In particular, start with $x = \left\langle x_f:f\in C^*((0,1))\right\rangle\in\beta((0,1))$. Then $\hat\varphi(x) =$ $\left\langle y_f:f\in C^*(Y)\right\rangle$, where $y_f=x_{f\circ\varphi}$ for each $f\in C^*(Y)$, and $\Phi(x)$ is the unique point $p\in Y$ such that $e_Y(p) = \left\langle y_f:f\in C^*(Y)\right\rangle$, i.e., such that $f(p)=x_{f\circ\varphi}$ for each $f\in C^*(Y)$.

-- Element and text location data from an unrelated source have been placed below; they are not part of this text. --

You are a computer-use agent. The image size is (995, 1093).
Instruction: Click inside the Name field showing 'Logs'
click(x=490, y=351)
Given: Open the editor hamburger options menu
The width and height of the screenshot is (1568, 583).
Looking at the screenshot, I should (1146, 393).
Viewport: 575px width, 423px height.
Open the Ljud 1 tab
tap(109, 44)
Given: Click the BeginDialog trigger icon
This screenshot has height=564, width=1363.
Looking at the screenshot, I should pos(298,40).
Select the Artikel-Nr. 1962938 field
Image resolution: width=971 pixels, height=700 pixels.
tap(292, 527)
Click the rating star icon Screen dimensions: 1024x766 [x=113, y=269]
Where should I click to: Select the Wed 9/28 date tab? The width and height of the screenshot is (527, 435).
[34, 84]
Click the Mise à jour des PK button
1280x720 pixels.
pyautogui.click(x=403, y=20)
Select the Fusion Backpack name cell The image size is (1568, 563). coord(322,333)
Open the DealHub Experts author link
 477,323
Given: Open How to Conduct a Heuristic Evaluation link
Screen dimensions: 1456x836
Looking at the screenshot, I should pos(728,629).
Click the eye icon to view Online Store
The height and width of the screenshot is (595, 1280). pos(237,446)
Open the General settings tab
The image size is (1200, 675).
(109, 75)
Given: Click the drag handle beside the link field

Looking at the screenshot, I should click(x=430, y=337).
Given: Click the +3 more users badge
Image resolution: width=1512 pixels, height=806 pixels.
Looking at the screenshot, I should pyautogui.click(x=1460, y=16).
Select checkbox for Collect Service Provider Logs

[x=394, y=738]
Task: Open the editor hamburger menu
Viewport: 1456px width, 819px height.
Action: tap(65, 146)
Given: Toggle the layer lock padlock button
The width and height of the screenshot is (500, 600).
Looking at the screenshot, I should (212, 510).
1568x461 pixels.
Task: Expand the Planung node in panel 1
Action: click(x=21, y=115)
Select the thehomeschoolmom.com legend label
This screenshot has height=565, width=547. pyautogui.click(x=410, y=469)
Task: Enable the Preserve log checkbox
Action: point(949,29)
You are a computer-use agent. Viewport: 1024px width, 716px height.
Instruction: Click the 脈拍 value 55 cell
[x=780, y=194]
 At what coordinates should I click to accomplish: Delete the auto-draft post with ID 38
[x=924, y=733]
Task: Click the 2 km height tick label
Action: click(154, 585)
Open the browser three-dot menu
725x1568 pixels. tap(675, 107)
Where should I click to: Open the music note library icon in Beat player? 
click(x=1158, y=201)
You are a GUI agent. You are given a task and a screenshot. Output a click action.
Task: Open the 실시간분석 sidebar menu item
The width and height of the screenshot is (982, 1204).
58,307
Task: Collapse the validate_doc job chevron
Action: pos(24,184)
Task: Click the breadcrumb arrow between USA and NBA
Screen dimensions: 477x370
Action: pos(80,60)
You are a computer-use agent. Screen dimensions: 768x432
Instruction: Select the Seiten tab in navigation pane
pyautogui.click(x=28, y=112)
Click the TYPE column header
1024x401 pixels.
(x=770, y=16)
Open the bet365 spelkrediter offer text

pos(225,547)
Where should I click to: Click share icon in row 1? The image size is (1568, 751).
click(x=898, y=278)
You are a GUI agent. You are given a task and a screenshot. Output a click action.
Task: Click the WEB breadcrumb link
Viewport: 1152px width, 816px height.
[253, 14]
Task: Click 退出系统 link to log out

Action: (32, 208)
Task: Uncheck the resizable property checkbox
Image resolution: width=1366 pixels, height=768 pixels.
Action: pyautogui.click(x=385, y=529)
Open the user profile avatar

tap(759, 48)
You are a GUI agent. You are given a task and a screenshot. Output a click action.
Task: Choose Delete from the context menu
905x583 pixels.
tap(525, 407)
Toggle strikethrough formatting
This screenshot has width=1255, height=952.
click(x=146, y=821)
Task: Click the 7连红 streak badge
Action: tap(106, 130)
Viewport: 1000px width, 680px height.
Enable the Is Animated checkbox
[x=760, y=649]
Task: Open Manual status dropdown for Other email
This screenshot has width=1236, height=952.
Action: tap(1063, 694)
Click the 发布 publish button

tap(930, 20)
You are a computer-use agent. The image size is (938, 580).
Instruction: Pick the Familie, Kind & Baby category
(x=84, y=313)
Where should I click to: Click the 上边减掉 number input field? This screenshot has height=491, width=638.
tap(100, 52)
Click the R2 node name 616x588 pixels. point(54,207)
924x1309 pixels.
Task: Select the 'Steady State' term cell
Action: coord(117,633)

Now two of the functions in $C^*(Y)$ are the projection maps to the axes. For each $\langle x,y\rangle \in Y$ let $\pi_0(\langle x,y\rangle)=x$ and $\pi_1(\langle x,y\rangle)=y$. Let $x = \left\langle x_f:f\in C^*((0,1))\right\rangle\in\beta((0,1))$, and suppose that $\Phi(x) = \langle a,b\rangle \in Y$. Let $y = \left\langle y_f:f\in C^*(Y)\right\rangle=e_Y(\langle a,b\rangle)=\hat\varphi(x)$. From the preceding paragraph we know that $a = \pi_0(\langle a,b\rangle) = x_{\pi_0\circ\varphi}$ and $b=\pi_1(\langle a,b\rangle)=x_{\pi_1\circ\varphi}$. In other words, $\Phi(x)$ is completely determined by two coordinates of $x$, $x_{\pi_0\circ\varphi}$ and $x_{\pi_1\circ\varphi}$. Specifically, $\Phi(x) = \langle x_{\pi_0\circ\varphi},x_{\pi_1\circ\varphi}\rangle\in Y\;.$
As a quick sanity check, suppose that $a\in (0,1)$. The corresponding point of $\beta((0,1))$ is $\left\langle f(a):f\in C^*((0,1))\right\rangle$, which is sent by $\Phi$ to $\begin{align*} \left\langle\pi_0(\varphi(a)),\pi_1(\varphi(a))\right\rangle &= \left\langle \pi_0\left(\left\langle a,\sin\frac1a\right\rangle\right), \pi_1\left(\left\langle a,\sin\frac1a\right\rangle\right)\right\rangle \\ &= \left\langle a,\sin\frac1a\right\rangle \\ &= \varphi(a)\;, \end{align*}$ just as it should be.